(Records in a dataset)
-*-*-

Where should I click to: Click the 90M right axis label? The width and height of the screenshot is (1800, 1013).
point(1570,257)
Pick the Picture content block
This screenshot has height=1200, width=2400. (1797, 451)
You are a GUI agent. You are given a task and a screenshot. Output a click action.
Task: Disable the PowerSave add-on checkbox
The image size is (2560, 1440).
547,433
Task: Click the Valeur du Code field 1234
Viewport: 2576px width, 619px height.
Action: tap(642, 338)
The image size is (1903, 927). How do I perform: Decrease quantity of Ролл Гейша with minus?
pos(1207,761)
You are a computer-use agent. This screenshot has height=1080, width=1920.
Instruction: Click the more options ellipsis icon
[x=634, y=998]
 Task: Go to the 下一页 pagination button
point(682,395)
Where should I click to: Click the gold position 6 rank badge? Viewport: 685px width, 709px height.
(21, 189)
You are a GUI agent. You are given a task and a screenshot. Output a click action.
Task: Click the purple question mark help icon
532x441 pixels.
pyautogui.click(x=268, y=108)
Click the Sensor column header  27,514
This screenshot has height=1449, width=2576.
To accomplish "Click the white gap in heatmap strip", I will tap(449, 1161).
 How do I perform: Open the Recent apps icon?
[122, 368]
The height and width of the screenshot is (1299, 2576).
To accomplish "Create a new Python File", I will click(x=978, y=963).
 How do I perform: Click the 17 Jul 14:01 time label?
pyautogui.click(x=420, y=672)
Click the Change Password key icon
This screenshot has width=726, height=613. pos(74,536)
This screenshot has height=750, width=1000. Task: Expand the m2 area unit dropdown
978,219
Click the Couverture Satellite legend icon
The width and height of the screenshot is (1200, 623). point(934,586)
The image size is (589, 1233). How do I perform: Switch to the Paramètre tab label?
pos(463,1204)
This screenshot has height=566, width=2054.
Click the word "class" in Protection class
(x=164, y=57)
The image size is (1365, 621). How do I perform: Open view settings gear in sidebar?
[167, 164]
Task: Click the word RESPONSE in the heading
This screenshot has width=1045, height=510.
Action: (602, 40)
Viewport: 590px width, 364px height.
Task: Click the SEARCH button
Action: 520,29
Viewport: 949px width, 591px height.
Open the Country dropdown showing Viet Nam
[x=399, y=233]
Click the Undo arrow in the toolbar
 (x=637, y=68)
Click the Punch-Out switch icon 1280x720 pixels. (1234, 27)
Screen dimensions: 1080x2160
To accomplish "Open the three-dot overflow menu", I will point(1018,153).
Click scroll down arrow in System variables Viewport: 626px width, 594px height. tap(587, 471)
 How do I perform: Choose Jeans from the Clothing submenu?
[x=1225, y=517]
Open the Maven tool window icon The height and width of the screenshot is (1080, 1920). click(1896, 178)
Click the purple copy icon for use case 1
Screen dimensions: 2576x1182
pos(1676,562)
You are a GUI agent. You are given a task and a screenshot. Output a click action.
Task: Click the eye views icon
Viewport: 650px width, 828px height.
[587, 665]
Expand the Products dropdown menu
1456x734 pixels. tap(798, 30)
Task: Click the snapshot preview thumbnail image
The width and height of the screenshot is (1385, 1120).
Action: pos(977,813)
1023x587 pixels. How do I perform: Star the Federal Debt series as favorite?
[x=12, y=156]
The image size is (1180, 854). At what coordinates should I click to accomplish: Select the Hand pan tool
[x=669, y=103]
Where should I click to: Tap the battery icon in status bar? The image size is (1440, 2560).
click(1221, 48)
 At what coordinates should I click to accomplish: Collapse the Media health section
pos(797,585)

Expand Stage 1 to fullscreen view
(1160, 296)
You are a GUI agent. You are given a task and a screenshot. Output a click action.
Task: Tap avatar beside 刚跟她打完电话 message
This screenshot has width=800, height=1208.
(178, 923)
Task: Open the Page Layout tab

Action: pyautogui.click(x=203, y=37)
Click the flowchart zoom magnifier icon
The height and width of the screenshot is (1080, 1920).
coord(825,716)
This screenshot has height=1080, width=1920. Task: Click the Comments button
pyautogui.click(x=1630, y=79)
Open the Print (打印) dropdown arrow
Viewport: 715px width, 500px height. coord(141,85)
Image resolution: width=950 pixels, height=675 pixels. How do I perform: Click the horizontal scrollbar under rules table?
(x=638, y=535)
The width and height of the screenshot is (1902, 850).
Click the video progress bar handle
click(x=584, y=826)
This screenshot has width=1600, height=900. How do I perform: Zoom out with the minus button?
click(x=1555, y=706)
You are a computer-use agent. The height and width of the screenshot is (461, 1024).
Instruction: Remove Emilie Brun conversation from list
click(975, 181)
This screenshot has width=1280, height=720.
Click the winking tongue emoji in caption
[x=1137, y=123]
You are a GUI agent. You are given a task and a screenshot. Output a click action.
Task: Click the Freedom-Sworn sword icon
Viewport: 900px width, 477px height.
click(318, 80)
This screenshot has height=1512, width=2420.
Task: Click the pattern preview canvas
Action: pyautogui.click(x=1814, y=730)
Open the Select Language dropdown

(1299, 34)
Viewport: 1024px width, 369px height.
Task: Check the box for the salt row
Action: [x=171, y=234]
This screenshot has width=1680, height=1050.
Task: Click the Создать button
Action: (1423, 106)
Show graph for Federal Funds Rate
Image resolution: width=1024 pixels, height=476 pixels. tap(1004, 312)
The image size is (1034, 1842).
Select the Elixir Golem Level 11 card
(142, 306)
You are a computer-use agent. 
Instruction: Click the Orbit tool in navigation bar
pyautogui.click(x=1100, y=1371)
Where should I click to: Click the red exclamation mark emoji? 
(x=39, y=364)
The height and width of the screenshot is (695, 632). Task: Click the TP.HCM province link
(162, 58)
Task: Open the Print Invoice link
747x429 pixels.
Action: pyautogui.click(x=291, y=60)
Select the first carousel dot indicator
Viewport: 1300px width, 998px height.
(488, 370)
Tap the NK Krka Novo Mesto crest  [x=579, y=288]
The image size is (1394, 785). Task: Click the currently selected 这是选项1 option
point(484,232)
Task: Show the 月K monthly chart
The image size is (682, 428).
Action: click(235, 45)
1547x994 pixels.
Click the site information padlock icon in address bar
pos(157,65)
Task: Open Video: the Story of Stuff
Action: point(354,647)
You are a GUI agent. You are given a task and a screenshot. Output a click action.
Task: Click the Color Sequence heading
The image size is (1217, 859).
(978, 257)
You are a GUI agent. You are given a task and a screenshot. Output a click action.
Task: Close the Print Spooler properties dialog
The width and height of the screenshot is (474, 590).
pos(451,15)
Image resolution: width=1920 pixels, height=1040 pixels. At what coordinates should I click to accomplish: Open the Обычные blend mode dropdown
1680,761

-*-*-

» **Exercise task**: Swap "Output a click action" for "Return one tap action" throughout the listing, and write out every line again with nothing else changed.

» **Correct answer**:
Where should I click to: Click the 90M right axis label? The width and height of the screenshot is (1800, 1013).
point(1570,257)
Pick the Picture content block
This screenshot has height=1200, width=2400. (1797, 451)
You are a GUI agent. You are given a task and a screenshot. Return one tap action.
Task: Disable the PowerSave add-on checkbox
The image size is (2560, 1440).
547,433
Task: Click the Valeur du Code field 1234
Viewport: 2576px width, 619px height.
Action: tap(642, 338)
The image size is (1903, 927). How do I perform: Decrease quantity of Ролл Гейша with minus?
pos(1207,761)
You are a computer-use agent. This screenshot has height=1080, width=1920.
Instruction: Click the more options ellipsis icon
[x=634, y=998]
 Task: Go to the 下一页 pagination button
point(682,395)
Where should I click to: Click the gold position 6 rank badge? Viewport: 685px width, 709px height.
(21, 189)
You are a GUI agent. You are given a task and a screenshot. Return one tap action.
Task: Click the purple question mark help icon
532x441 pixels.
pyautogui.click(x=268, y=108)
Click the Sensor column header  27,514
This screenshot has height=1449, width=2576.
To accomplish "Click the white gap in heatmap strip", I will tap(449, 1161).
 How do I perform: Open the Recent apps icon?
[122, 368]
The height and width of the screenshot is (1299, 2576).
To accomplish "Create a new Python File", I will click(x=978, y=963).
 How do I perform: Click the 17 Jul 14:01 time label?
pyautogui.click(x=420, y=672)
Click the Change Password key icon
This screenshot has width=726, height=613. pos(74,536)
This screenshot has height=750, width=1000. Task: Expand the m2 area unit dropdown
978,219
Click the Couverture Satellite legend icon
The width and height of the screenshot is (1200, 623). point(934,586)
The image size is (589, 1233). How do I perform: Switch to the Paramètre tab label?
pos(463,1204)
This screenshot has height=566, width=2054.
Click the word "class" in Protection class
(x=164, y=57)
The image size is (1365, 621). How do I perform: Open view settings gear in sidebar?
[167, 164]
Task: Click the word RESPONSE in the heading
This screenshot has width=1045, height=510.
Action: (602, 40)
Viewport: 590px width, 364px height.
Task: Click the SEARCH button
Action: 520,29
Viewport: 949px width, 591px height.
Open the Country dropdown showing Viet Nam
[x=399, y=233]
Click the Undo arrow in the toolbar
 (x=637, y=68)
Click the Punch-Out switch icon 1280x720 pixels. (1234, 27)
Screen dimensions: 1080x2160
To accomplish "Open the three-dot overflow menu", I will point(1018,153).
Click scroll down arrow in System variables Viewport: 626px width, 594px height. tap(587, 471)
 How do I perform: Choose Jeans from the Clothing submenu?
[x=1225, y=517]
Open the Maven tool window icon The height and width of the screenshot is (1080, 1920). click(1896, 178)
Click the purple copy icon for use case 1
Screen dimensions: 2576x1182
pos(1676,562)
You are a GUI agent. You are given a task and a screenshot. Return one tap action.
Task: Click the eye views icon
Viewport: 650px width, 828px height.
[587, 665]
Expand the Products dropdown menu
1456x734 pixels. tap(798, 30)
Task: Click the snapshot preview thumbnail image
The width and height of the screenshot is (1385, 1120).
Action: pos(977,813)
1023x587 pixels. How do I perform: Star the Federal Debt series as favorite?
[x=12, y=156]
The image size is (1180, 854). At what coordinates should I click to accomplish: Select the Hand pan tool
[x=669, y=103]
Where should I click to: Tap the battery icon in status bar? The image size is (1440, 2560).
click(1221, 48)
 At what coordinates should I click to accomplish: Collapse the Media health section
pos(797,585)

Expand Stage 1 to fullscreen view
(1160, 296)
You are a GUI agent. You are given a task and a screenshot. Return one tap action.
Task: Tap avatar beside 刚跟她打完电话 message
This screenshot has width=800, height=1208.
(178, 923)
Task: Open the Page Layout tab

Action: pyautogui.click(x=203, y=37)
Click the flowchart zoom magnifier icon
The height and width of the screenshot is (1080, 1920).
coord(825,716)
This screenshot has height=1080, width=1920. Task: Click the Comments button
pyautogui.click(x=1630, y=79)
Open the Print (打印) dropdown arrow
Viewport: 715px width, 500px height. coord(141,85)
Image resolution: width=950 pixels, height=675 pixels. How do I perform: Click the horizontal scrollbar under rules table?
(x=638, y=535)
The width and height of the screenshot is (1902, 850).
Click the video progress bar handle
click(x=584, y=826)
This screenshot has width=1600, height=900. How do I perform: Zoom out with the minus button?
click(x=1555, y=706)
You are a computer-use agent. The height and width of the screenshot is (461, 1024).
Instruction: Remove Emilie Brun conversation from list
click(975, 181)
This screenshot has width=1280, height=720.
Click the winking tongue emoji in caption
[x=1137, y=123]
You are a GUI agent. You are given a task and a screenshot. Return one tap action.
Task: Click the Freedom-Sworn sword icon
Viewport: 900px width, 477px height.
click(318, 80)
This screenshot has height=1512, width=2420.
Task: Click the pattern preview canvas
Action: pyautogui.click(x=1814, y=730)
Open the Select Language dropdown

(1299, 34)
Viewport: 1024px width, 369px height.
Task: Check the box for the salt row
Action: [x=171, y=234]
This screenshot has width=1680, height=1050.
Task: Click the Создать button
Action: (1423, 106)
Show graph for Federal Funds Rate
Image resolution: width=1024 pixels, height=476 pixels. tap(1004, 312)
The image size is (1034, 1842).
Select the Elixir Golem Level 11 card
(142, 306)
You are a computer-use agent. 
Instruction: Click the Orbit tool in navigation bar
pyautogui.click(x=1100, y=1371)
Where should I click to: Click the red exclamation mark emoji? 
(x=39, y=364)
The height and width of the screenshot is (695, 632). Task: Click the TP.HCM province link
(162, 58)
Task: Open the Print Invoice link
747x429 pixels.
Action: pyautogui.click(x=291, y=60)
Select the first carousel dot indicator
Viewport: 1300px width, 998px height.
(488, 370)
Tap the NK Krka Novo Mesto crest  [x=579, y=288]
The image size is (1394, 785). Task: Click the currently selected 这是选项1 option
point(484,232)
Task: Show the 月K monthly chart
The image size is (682, 428).
Action: click(235, 45)
1547x994 pixels.
Click the site information padlock icon in address bar
pos(157,65)
Task: Open Video: the Story of Stuff
Action: point(354,647)
You are a GUI agent. You are given a task and a screenshot. Return one tap action.
Task: Click the Color Sequence heading
The image size is (1217, 859).
(978, 257)
You are a GUI agent. You are given a task and a screenshot. Return one tap action.
Task: Close the Print Spooler properties dialog
The width and height of the screenshot is (474, 590).
pos(451,15)
Image resolution: width=1920 pixels, height=1040 pixels. At what coordinates should I click to accomplish: Open the Обычные blend mode dropdown
1680,761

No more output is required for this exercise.